The Prime Minister of Georgia, Irakli Kobakhidze, says an agreement has been reached with parents of children with Duchenne muscular dystrophy on access to medicines, and that work on their purchase will now begin.
Kobakhidze said a working group will be established with the participation of representatives of the Ministry of Health and parents, adding that the final decision on procurement will take into account various factors, including proposals from pharmaceutical companies.
He did not specify which medicine or medicines were included in the agreement.
Health Minister Mikheil Sarjveladze confirmed that the process will continue in a working group format.
“This is critically important and necessary so that not only in the direction of medicines, but in all other directions, there is an opportunity to maximally satisfy and protect the best interests of children and patients,” Sarjveladze said.
He added that parents and patients will be the first to receive updates, with full public information to follow.
The statements followed two meetings between government officials and parents of children with Duchenne, after months of protests and public mobilisation.

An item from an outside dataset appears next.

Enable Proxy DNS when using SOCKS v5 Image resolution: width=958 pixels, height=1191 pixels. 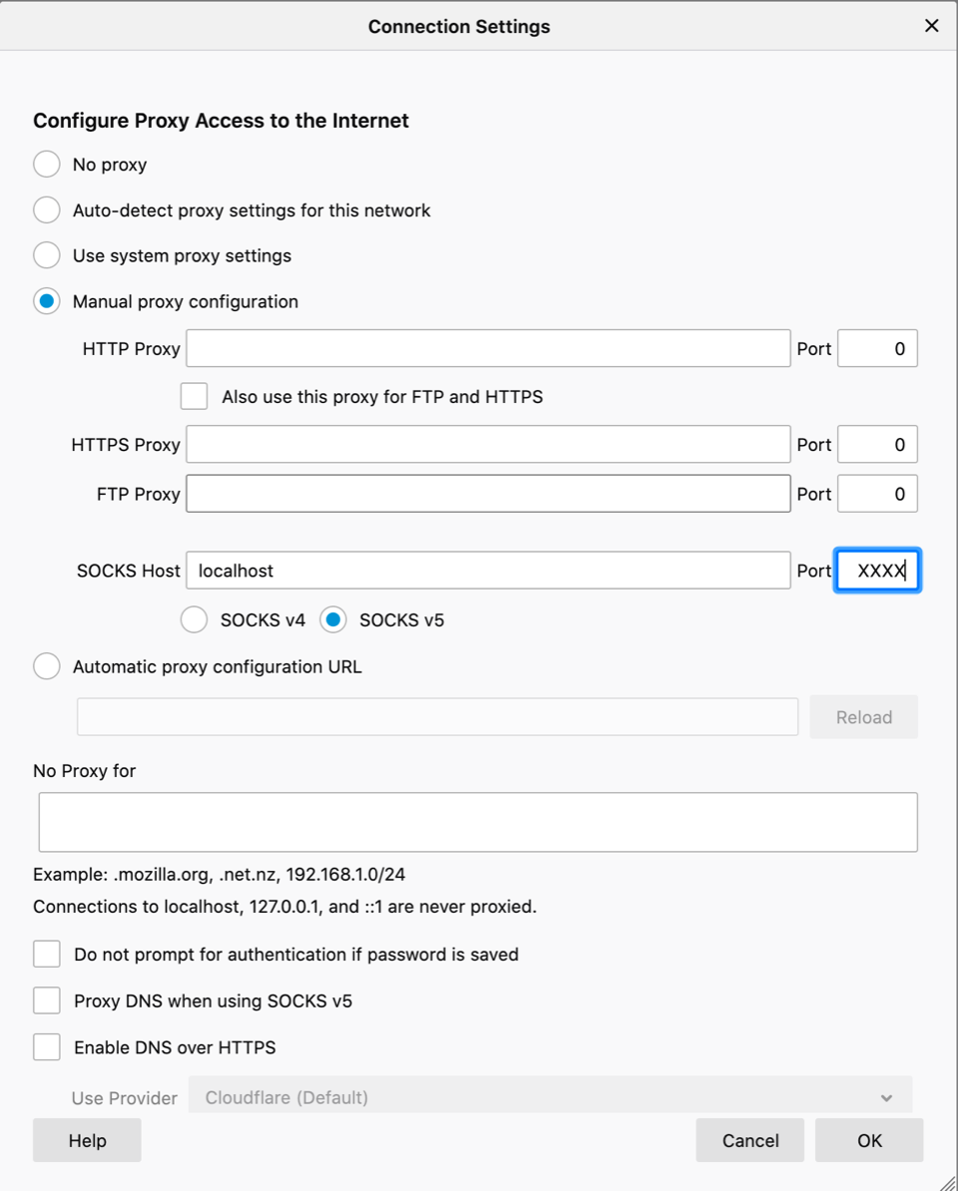pos(47,1000)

Parents had been demanding access to medicines for their children, holding protests at the government administration for 45 nights. During the campaign, the Ilia Student Movement helped raise 2 million GEL for other needs of children with Duchenne.
After the latest meeting, parents said they are ending their protest and shifting to a “work mode”.
Parents have been calling for access to four medicines, including Elevidys, a gene therapy for eligible patients; exon skipping therapy, which targets dystrophin gene mutations; Givinostat, which slows disease progression; and Vamorolone, a steroid alternative with fewer side effects.